You know, we may just be wrong about Jan. 6. You’ve got two different judges handing out below guidelines sentences to the leader of Oath Keepers and now Biggs and on Tuesday I will be shocked if Judge Kelly gives Tarrio a guidelines sentence.
As a defense attorney I would have been shitting my pants hearing a judge say this to my client. This is what Mehta said before sentencing Rhodes to BELOW the guidelines.
“I dare say, Mr. Rhodes – and I never have said this to anyone I have sentenced – you pose an ongoing threat and peril to our democracy and the fabric of this country.
“I dare say we all now hold our collective breaths when an election is approaching. Will we have another January 6 again? That remains to be seen.
[Prosecutor McCullough today repeated before Judge Kelly Judge Mehta’s words “collective breaths”.]
“You are not a political prisoner, Mr. Rhodes. That is not why you are here. It is not because of your beliefs. It is not because Joe Biden is the president right now.
“A seditious conspiracy, when you take those two concepts and put it together, is among the most serious crimes an American can commit. It is an offense against the government to use force. It is an offense against the people of our country.
“It is a series of acts in which you and others committed to use force, including potentially with weapons, against the government of the United States as it transitioned from one president to another. And what was the motive? You didn’t like the new guy.
“Let me be clear about one thing to you, Mr. Rhodes, and anybody who else that is listening. In this country we don’t paint with a broad brush, and shame on you if you do. Just because somebody supports the former president, it doesn’t mean they are a White supremacist, a White nationalist.
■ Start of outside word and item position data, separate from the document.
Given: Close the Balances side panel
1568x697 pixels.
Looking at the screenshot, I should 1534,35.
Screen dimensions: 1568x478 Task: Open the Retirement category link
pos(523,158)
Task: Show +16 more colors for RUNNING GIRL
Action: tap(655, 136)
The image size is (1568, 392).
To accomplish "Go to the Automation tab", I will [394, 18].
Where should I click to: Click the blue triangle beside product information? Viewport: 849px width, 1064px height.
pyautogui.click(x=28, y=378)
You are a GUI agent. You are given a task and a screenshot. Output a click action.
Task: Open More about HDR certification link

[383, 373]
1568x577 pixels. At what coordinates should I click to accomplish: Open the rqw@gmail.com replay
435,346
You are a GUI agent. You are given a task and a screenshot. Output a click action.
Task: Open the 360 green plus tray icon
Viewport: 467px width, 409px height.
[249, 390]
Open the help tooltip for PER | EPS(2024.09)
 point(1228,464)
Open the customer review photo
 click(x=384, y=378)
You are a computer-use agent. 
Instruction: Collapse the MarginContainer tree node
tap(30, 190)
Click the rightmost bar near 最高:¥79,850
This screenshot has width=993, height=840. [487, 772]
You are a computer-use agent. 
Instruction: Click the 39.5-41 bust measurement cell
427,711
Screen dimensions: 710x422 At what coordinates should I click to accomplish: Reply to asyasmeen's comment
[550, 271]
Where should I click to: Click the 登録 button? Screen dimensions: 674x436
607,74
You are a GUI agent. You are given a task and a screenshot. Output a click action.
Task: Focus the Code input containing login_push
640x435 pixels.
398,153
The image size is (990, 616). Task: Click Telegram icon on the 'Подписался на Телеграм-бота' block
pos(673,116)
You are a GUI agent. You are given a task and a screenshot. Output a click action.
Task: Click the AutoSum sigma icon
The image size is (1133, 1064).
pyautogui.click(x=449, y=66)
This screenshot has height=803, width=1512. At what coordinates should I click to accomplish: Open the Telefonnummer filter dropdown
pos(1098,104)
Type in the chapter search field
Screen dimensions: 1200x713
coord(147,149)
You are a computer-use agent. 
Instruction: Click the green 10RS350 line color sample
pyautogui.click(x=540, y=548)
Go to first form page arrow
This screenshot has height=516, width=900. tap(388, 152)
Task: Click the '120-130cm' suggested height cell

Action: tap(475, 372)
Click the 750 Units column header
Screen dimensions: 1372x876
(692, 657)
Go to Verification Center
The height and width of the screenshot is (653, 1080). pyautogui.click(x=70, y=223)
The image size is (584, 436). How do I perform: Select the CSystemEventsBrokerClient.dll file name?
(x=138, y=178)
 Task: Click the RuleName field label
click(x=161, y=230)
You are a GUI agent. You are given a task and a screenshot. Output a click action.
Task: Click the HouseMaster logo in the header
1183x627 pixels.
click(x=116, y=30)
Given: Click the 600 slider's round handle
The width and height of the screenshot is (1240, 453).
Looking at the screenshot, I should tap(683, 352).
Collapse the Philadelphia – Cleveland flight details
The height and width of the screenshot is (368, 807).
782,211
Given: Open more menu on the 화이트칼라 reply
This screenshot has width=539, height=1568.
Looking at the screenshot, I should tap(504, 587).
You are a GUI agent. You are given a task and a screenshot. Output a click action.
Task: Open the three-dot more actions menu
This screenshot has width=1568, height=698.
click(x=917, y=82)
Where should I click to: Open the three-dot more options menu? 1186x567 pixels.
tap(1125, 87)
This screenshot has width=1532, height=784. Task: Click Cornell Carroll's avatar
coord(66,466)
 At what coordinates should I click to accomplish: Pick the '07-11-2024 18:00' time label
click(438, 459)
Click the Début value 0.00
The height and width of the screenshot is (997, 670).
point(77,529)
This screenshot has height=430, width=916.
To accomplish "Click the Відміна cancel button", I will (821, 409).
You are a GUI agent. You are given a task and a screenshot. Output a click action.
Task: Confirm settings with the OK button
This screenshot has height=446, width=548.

It just means they voted for the other guy.
“You don’t take to the streets with rifles. You don’t hope that the president invokes the insurrection act so you can start a war in the streets… You don’t rush into the US Capitol with the hope to stop the electoral vote count.
“It is astonishing to me how average Americans somehow transformed into criminals in the weeks before and on January 6.
“It would be one thing, Mr. Rhodes, if after January 6 you had looked at what happened that day and said … that was not a good day for our democracy. But you celebrated it, you thought it was a good thing. Even as you have been incarcerated you have continued to allude to violence as an acceptable means to address grievances.”
“Nothing has changed, Mr. Rhodes, nothing has changed. And the reality is as you sit here today and as we heard you speak, the moment you are released you will be as we heard you speak, the moment you are released you will be prepared to take up arms against our government. And not because you are a political prisoner, not because of the 2020 election, because you think this is a valid way to address grievances.
“American democracy doesn’t work, Mr. Rhodes, if when you think the Constitution has not been complied with it puts you in a bad place, because from what I’m hearing, when you think you are in a bad place, the rest of us are too. We are all the objects of your plans to – and your willingness to – engage in violence.
“[Rhodes] was the one giving the orders. He was the one organizing the teams that day. He was the reason they were in fact in Washington, DC. Oath Keepers wouldn’t have been there but for Stewart Rhodes, I don’t think anyone contends otherwise. He was the one who gave the order to go, and they went.
“It is in part because of Mr. Rhodes, frankly, that Mr. Meggs is sitting here today.”